To understand McKee and Coulter’s involvement this time around, it’s helpful to look back at the beginnings of their unusual collaboration. The pair met when McKee, now in his thirties, was studying directing at the National Theatre School of Canada. Coulter, now in her seventies, was one of his mentors. After he graduated, he and Coulter collaborated on an adaptation of La voix humaine.

“We created a piece that simultaneously was and wasn’t the source material,” McKee says. “We did nothing with the play itself, but nonetheless found that we created a version with different non-dramatic performance events.”

McKee wanted to work with Coulter again and had a vague idea that they should tackle King Lear.

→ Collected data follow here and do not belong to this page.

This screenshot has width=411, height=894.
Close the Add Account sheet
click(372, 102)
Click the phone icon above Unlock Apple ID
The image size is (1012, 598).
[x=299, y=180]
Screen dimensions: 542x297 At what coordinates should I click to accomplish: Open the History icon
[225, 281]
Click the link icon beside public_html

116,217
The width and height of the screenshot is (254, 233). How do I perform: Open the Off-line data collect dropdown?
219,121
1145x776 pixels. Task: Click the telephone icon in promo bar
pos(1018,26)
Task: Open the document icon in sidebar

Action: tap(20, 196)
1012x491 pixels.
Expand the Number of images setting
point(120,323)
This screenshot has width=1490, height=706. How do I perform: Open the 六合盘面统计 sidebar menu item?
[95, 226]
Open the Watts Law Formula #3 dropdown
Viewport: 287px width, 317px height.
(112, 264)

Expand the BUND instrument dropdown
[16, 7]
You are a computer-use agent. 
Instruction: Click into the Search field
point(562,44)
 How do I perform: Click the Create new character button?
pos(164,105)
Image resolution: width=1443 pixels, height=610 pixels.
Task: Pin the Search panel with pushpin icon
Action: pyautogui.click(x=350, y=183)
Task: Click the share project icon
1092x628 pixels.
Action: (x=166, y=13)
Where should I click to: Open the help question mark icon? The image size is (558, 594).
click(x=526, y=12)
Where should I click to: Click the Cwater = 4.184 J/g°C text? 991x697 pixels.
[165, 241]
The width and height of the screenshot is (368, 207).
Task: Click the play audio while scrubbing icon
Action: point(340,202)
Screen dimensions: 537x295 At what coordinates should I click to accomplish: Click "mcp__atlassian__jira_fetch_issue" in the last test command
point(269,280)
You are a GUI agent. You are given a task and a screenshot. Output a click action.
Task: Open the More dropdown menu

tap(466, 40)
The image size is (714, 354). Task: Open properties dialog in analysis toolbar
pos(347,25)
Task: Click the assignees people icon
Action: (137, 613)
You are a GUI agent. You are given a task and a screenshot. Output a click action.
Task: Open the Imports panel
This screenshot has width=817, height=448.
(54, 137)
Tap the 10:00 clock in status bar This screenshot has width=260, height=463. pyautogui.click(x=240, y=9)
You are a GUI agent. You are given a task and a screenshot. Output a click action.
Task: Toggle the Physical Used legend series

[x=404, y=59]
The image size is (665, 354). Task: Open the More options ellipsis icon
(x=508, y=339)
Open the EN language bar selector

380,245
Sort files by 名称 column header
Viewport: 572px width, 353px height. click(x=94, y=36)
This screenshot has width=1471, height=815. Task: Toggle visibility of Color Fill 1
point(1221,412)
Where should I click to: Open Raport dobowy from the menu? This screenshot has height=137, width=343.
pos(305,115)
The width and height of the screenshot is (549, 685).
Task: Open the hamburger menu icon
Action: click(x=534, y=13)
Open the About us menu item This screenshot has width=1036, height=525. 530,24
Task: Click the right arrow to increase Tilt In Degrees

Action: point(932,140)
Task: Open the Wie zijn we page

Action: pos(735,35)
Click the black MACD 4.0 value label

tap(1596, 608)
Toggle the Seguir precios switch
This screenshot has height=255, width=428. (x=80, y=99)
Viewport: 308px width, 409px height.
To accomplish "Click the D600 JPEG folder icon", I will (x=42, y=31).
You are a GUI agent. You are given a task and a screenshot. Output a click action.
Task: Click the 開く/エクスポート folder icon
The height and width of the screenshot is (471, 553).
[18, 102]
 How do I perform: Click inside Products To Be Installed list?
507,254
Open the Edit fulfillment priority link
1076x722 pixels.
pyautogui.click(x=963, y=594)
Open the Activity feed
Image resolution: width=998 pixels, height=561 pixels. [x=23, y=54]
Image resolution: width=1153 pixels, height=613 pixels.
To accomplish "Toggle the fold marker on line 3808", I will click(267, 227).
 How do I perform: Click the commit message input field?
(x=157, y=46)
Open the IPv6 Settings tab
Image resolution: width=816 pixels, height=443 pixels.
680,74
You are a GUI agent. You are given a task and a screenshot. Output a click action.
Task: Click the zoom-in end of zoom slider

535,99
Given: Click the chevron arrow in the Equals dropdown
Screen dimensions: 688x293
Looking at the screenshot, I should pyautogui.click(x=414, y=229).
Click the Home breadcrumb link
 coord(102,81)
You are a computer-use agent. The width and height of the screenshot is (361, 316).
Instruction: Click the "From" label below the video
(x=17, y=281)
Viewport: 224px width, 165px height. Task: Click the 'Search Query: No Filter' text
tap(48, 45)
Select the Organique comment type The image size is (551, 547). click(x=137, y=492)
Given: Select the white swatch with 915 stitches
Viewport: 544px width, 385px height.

“I was struggling to think of what roles there were for actors over sixty, in particular women over sixty,” he says. “A non-gender-specific approach to the text seemed like a good idea.”

McKee’s original intention was a radical deconstruction of the material. But there was a bit of a miscommunication right off the bat. He was interested in having Coulter play Lear and speak the text of Lear, but Coulter had imagined, like with La voix humaine, that it would be more abstract, that they would tell the story without speaking any of the text.

This miscommunication led to a small conflict in the workshop, to which they had invited a group of artists, most of them of McKee’s generation. “It felt a bit like young folks were on one team, older folk on the other,” he says.

Together, the group had to negotiate what they wanted to do with the text, and, given the way their process reflected the story of King Lear, they decided to pursue a meta narrative. Lear struggles with the idea of aging, with ceding control to the people who will eventually replace him, and with his powerlessness over how he will be remembered. His struggles resonated with the actors’ efforts to come back to an old play in an ever-changing world, and to find meaning in an art form that, by its nature, is fleeting.

After developing the production through Harbourfront’s HATCH performing arts residency in 2011, the production went on to play at World Stage in 2013, and then at Magnetic North in 2014. Each iteration was different.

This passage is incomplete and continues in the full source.